Le 23 mars, la **FCC** a mis à jour sa liste des appareils couverts (Covered List), interdisant de fait la vente de nouveaux routeurs produits dans des pays étrangers, sauf exemptions spécifiques accordées par le **Department of Defense (DoD)** ou le **DHS**. La justification : des "failles de sécurité dans les routeurs fabriqués à l'étranger" entraînant des cyberattaques généralisées, faisant référence à des attaques menées par des acteurs de menaces persistantes avancées chinois tels que **Volt**, **Flax** et **Salt Typhoon**. Cette décision, bien qu'ayant pour objectif d'atténuer le risque que des routeurs résidentiels soient détournés pour des attaques, est considérée comme une mesure radicale aux conséquences potentiellement involontaires.
### Impact généralisé, efficacité limitée
Auparavant, la **FCC** ciblait des fournisseurs spécifiques comme **Huawei** et **Hytera**. Cette nouvelle interdiction affecte la quasi-totalité des nouveaux routeurs grand public, à l'exception de ceux fabriqués aux États-Unis, comme **Starlink** au Texas. Si certains routeurs concernés sont effectivement vulnérables, l'interdiction ne fait pas de distinction entre les fabricants ayant de mauvais antécédents en matière de sécurité et ceux ayant de meilleures pratiques.

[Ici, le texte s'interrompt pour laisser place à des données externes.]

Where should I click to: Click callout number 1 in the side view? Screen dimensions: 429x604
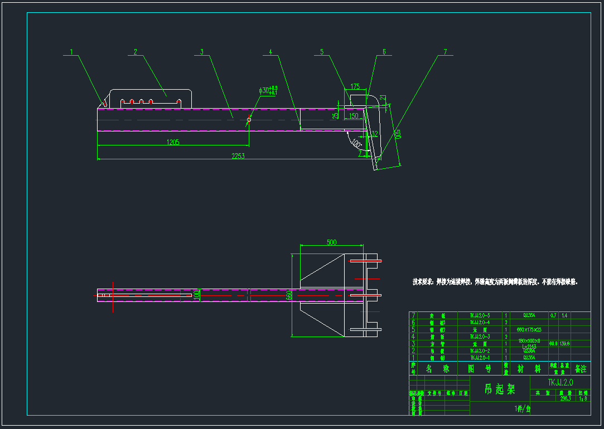tap(71, 52)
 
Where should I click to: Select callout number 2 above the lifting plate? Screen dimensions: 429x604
tap(136, 52)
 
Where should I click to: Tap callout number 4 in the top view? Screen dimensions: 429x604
tap(270, 52)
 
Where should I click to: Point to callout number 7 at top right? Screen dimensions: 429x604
tap(445, 52)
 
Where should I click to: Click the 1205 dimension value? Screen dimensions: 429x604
tap(173, 142)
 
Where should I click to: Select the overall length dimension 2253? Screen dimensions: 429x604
tap(238, 156)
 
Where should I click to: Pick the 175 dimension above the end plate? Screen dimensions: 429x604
tap(355, 86)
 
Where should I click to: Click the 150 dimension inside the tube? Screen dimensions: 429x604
tap(354, 115)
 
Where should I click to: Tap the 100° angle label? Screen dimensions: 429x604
tap(355, 143)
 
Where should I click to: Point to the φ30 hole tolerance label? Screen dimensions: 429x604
tap(268, 90)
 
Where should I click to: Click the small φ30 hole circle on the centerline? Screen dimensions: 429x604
tap(249, 119)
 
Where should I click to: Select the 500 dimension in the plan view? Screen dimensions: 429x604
tap(331, 242)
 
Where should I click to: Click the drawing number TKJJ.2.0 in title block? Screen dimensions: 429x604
tap(560, 382)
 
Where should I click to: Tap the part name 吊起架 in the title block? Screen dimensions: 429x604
tap(499, 389)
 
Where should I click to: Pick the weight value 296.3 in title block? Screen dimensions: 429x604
tap(564, 398)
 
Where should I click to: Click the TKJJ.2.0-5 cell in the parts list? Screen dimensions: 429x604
tap(480, 315)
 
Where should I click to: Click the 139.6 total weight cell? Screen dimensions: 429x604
tap(565, 344)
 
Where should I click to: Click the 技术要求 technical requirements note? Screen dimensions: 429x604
tap(495, 282)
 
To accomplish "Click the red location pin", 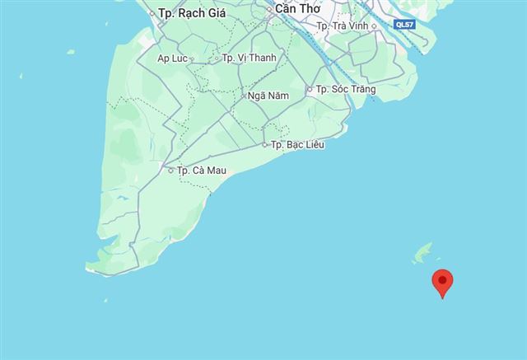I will [x=443, y=283].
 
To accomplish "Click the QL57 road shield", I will [x=405, y=26].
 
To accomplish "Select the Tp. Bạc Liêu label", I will [x=298, y=145].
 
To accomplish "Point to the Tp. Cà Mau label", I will [x=202, y=171].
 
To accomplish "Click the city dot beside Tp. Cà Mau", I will [x=170, y=171].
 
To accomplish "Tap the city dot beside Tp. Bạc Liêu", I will [x=265, y=145].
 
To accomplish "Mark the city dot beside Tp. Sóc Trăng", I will [x=310, y=89].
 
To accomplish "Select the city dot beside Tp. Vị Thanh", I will [x=216, y=58].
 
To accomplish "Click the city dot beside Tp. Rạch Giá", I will [x=152, y=13].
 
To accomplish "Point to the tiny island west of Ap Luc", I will [x=71, y=52].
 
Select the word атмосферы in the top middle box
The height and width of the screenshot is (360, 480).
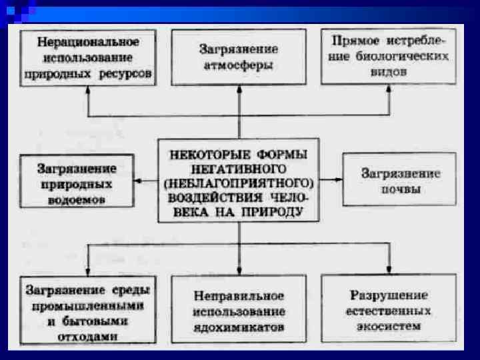[x=239, y=65]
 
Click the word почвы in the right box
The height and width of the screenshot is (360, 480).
[x=400, y=189]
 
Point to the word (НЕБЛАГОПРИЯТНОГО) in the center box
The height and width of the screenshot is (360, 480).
[x=238, y=180]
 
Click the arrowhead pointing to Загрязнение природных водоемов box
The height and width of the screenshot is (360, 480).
[x=136, y=180]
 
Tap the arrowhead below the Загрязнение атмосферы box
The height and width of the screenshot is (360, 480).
[x=239, y=91]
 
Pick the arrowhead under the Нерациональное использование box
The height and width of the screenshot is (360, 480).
[x=87, y=91]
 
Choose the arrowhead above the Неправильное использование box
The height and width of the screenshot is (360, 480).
[x=239, y=269]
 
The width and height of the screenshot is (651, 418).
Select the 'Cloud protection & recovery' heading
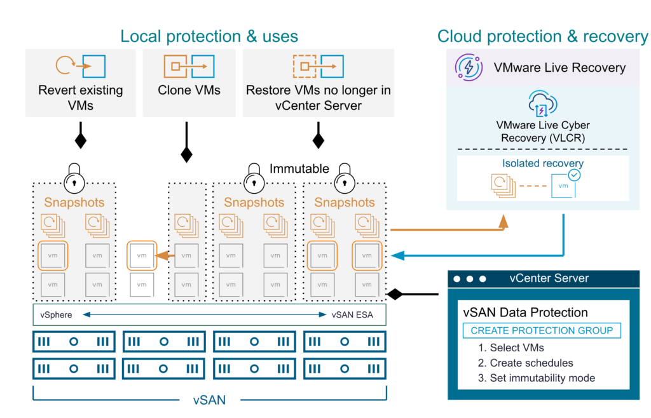pyautogui.click(x=542, y=36)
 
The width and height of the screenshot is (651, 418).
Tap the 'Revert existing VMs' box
pyautogui.click(x=80, y=83)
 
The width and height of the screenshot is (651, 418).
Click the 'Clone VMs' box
pyautogui.click(x=189, y=83)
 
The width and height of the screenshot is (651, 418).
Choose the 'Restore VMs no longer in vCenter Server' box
pyautogui.click(x=319, y=83)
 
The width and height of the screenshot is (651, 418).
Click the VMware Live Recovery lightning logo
pyautogui.click(x=467, y=68)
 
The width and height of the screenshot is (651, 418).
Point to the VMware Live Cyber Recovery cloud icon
pyautogui.click(x=542, y=103)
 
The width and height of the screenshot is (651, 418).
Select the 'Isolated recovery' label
pyautogui.click(x=542, y=163)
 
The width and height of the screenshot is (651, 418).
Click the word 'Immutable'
pyautogui.click(x=299, y=169)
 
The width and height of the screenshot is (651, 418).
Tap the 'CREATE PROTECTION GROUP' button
pyautogui.click(x=542, y=330)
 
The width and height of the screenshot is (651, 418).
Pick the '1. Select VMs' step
pyautogui.click(x=511, y=347)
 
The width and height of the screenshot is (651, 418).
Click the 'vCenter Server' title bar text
pyautogui.click(x=549, y=278)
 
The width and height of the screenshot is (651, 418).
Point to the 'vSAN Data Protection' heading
pyautogui.click(x=525, y=313)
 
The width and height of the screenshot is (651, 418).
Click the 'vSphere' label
pyautogui.click(x=56, y=315)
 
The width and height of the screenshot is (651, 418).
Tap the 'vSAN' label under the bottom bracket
pyautogui.click(x=209, y=400)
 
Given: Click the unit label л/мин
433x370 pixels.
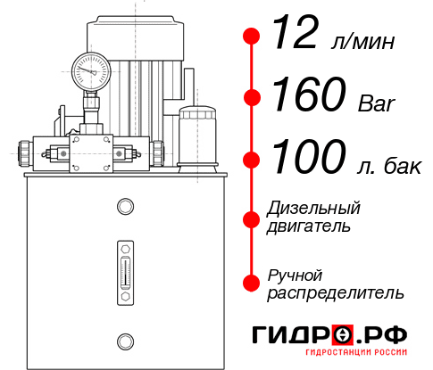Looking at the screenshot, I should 362,42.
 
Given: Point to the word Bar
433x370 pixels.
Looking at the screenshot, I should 374,103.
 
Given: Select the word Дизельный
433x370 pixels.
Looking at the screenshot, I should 313,209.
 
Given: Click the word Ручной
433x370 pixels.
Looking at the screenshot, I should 295,275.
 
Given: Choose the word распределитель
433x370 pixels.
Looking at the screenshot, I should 335,292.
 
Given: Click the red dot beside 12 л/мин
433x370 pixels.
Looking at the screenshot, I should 252,37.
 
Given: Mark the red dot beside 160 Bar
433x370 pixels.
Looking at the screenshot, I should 252,97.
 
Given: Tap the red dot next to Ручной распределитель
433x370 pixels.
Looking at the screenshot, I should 252,282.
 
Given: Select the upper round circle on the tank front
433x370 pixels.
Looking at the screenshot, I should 124,208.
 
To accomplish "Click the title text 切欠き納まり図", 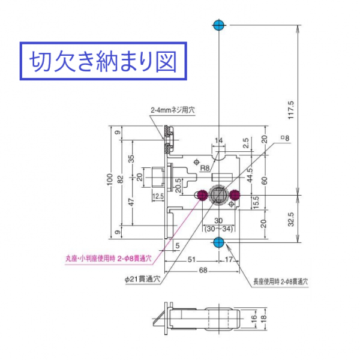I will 100,61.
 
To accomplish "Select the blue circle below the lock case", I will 218,242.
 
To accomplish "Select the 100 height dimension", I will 110,181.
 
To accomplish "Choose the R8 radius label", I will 204,169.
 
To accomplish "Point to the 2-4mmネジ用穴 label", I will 173,110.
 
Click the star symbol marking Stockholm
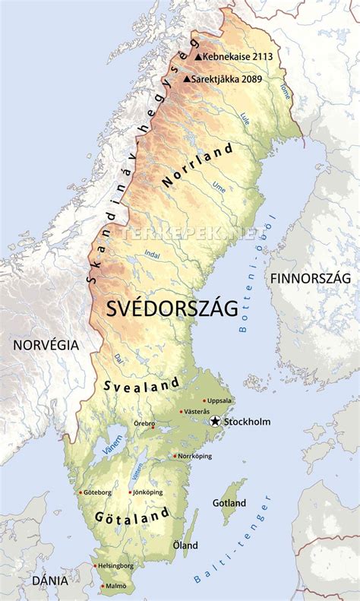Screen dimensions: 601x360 pos(216,422)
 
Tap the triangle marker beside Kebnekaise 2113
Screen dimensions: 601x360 pos(198,56)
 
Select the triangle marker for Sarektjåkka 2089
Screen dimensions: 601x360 pos(187,78)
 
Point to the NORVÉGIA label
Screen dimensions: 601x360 pos(45,344)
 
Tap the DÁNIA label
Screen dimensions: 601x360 pos(50,580)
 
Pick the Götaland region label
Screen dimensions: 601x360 pos(131,517)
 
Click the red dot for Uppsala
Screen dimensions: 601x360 pos(204,400)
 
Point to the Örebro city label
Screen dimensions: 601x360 pos(144,423)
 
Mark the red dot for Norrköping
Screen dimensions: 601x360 pos(174,456)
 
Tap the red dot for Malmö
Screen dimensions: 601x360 pos(105,586)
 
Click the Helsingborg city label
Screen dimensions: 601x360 pos(115,566)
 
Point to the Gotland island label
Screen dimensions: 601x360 pos(229,503)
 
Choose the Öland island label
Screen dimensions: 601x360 pos(185,545)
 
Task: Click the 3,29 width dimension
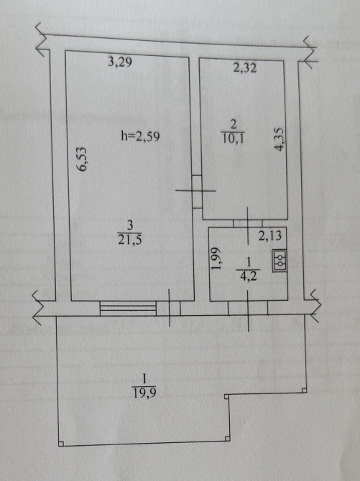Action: coord(120,62)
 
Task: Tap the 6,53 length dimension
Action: coord(82,159)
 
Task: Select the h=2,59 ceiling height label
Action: coord(140,136)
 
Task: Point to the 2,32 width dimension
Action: coord(244,67)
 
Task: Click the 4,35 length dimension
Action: coord(280,139)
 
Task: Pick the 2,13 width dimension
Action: coord(269,235)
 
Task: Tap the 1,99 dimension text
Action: coord(216,258)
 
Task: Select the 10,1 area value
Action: coord(233,139)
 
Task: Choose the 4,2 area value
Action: coord(248,276)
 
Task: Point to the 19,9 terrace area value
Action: coord(144,393)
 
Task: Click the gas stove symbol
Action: coord(280,261)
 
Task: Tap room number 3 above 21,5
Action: coord(130,225)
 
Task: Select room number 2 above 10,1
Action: coord(234,125)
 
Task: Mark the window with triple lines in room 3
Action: coord(128,308)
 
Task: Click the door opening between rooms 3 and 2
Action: coord(197,192)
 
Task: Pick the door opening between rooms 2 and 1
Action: coord(248,223)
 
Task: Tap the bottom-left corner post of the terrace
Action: coord(61,443)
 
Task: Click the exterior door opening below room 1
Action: coord(248,308)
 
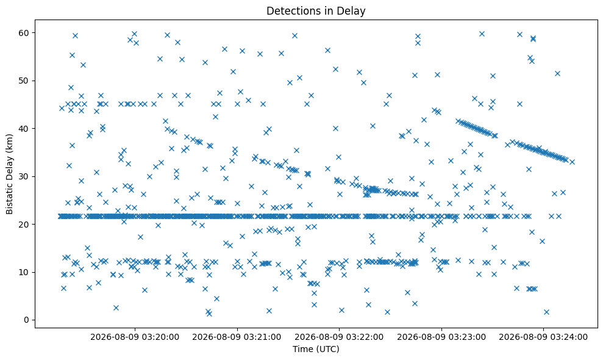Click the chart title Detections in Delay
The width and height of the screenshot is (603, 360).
[x=316, y=11]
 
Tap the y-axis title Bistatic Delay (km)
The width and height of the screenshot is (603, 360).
[x=9, y=174]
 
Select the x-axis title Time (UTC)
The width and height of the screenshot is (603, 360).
[x=316, y=349]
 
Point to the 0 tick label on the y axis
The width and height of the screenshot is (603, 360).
[x=27, y=320]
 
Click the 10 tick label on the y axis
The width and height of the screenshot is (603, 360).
[x=24, y=272]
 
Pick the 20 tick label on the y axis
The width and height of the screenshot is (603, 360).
[x=24, y=224]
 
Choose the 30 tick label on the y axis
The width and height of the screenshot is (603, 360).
[x=24, y=176]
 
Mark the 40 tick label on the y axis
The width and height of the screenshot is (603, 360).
[x=24, y=129]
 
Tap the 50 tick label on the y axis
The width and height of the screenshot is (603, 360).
[x=24, y=81]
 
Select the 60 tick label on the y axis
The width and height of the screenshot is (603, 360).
[x=24, y=33]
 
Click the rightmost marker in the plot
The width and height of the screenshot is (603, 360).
[x=573, y=162]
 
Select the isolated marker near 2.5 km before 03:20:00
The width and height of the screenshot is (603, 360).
[x=116, y=308]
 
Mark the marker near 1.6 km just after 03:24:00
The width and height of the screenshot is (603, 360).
[x=546, y=312]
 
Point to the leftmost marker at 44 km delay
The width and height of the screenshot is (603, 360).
[x=62, y=108]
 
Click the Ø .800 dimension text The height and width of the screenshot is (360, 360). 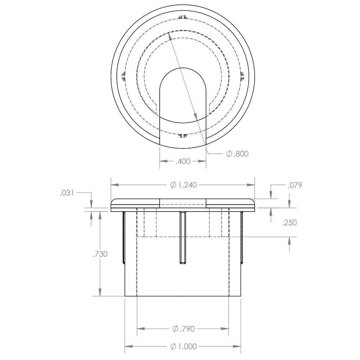[237, 154]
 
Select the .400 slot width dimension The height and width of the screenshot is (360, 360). [183, 162]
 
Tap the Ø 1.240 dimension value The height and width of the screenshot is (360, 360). [183, 185]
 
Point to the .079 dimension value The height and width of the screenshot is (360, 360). [295, 185]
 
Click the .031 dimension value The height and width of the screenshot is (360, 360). [67, 193]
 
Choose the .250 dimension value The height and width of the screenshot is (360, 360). [289, 222]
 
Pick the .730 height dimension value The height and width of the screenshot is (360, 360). [100, 254]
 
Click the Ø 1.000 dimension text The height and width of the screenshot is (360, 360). [183, 346]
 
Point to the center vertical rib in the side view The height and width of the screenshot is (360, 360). [183, 238]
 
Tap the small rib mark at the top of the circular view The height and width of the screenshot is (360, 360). [183, 17]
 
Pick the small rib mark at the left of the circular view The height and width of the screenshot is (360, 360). [124, 77]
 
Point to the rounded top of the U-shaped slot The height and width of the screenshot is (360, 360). [183, 69]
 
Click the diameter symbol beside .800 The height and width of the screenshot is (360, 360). [229, 154]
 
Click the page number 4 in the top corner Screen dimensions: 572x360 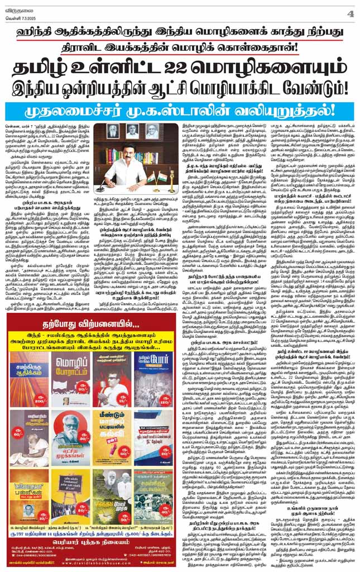(x=351, y=13)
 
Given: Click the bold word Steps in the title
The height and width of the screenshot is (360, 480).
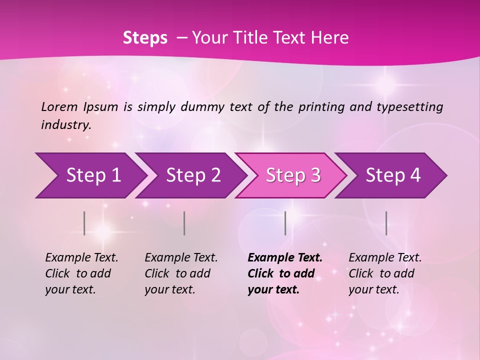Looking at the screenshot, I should click(x=145, y=38).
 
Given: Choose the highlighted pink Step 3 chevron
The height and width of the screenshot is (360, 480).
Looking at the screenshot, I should click(x=293, y=176).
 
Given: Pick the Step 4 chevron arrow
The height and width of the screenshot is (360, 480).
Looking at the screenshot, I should click(x=393, y=176).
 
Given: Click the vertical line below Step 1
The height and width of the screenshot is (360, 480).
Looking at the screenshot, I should click(x=84, y=223).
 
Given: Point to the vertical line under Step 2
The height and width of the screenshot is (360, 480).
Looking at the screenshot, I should click(x=184, y=223).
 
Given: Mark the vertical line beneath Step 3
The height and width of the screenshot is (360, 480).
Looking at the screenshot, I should click(x=285, y=223).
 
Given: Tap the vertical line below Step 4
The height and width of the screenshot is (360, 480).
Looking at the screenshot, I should click(x=386, y=223).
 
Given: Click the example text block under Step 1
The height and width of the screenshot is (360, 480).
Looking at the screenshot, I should click(x=82, y=274).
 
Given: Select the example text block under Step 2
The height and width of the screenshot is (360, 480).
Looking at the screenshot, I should click(x=181, y=274).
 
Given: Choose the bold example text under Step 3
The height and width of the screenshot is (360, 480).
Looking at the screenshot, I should click(x=285, y=274).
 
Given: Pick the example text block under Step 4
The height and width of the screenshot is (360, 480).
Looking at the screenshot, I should click(x=385, y=274).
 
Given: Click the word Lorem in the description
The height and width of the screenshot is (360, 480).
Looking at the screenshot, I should click(x=60, y=106).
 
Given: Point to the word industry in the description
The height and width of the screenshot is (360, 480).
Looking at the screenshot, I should click(x=66, y=124).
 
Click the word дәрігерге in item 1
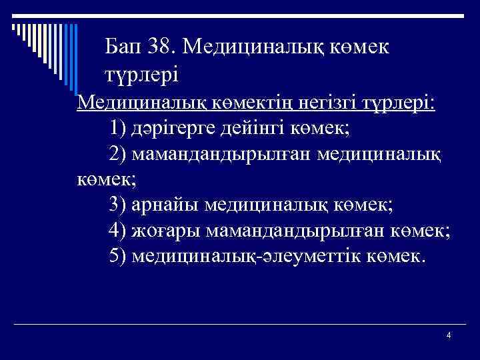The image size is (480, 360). pos(175,127)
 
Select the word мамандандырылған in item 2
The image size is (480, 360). pos(231,154)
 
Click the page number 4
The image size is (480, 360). pos(449,335)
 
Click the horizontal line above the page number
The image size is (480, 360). pos(267,325)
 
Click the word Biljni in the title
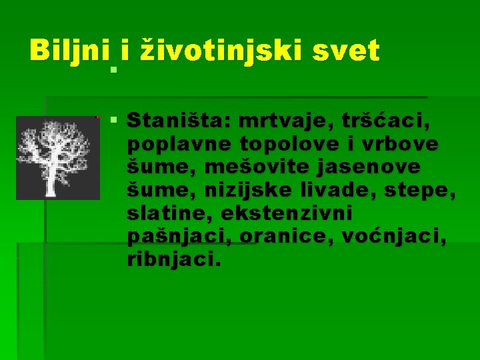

Cette approche pourrait étouffer la concurrence et limiter le choix des consommateurs sans nécessairement améliorer la sécurité.
### Manque la cible : l'éléphant dans la pièce de l'IoT
L'annonce de la **FCC** faisait référence à une détermination de la branche exécutive soulignant la vulnérabilité de la chaîne d'approvisionnement posée par les routeurs produits à l'étranger, susceptible de perturber l'économie américaine, les infrastructures critiques et la défense nationale. Cependant, les critiques soutiennent que cette interdiction ne parvient pas à aborder l'implication croissante des appareils connectés dans les cyberattaques. Les attaques de la chaîne d'approvisionnement ont vu des boîtiers TV Android infectés par des **malware**, vendus par des détaillants comme **Amazon**, alimenter des botnets comme **Kimwolf** et **BADBOX 2**, utilisés pour la fraude et les services de proxy résidentiels.
Prioriser l'interdiction de modèles et de fabricants spécifiques connus pour produire des appareils vulnérables serait plus efficace qu'une interdiction générale qui pénalise les marques réputées.
### Sous-entendus géopolitiques et conséquences potentielles
Cette interdiction s'inscrit dans le cadre des efforts plus larges de l'administration pour imposer des tarifs et des décrets exécutifs liés au commerce sur les produits étrangers. Si certaines grandes entreprises disposant des ressources nécessaires pour établir des usines de fabrication aux États-Unis peuvent en bénéficier, d'autres pourraient chercher des exemptions auprès du **DoD** ou du **DHS**. L'effet immédiat est une politique mal ciblée avec un impact limité sur la cybersécurité intérieure, potentiellement renforçant les acteurs du marché existants et favorisant des arrangements problématiques de donnant-donnant.
### Un appel à la nuance et aux solutions ciblées
Les consommateurs méritent l'assurance que leurs appareils, y compris les routeurs et les appareils domestiques intelligents, sont sécurisés quelle que soit leur origine. Une approche nuancée, telle que le **U.S. Cyber Trust Mark** proposé en 2023, qui évalue soigneusement les produits, est préférable aux interdictions générales.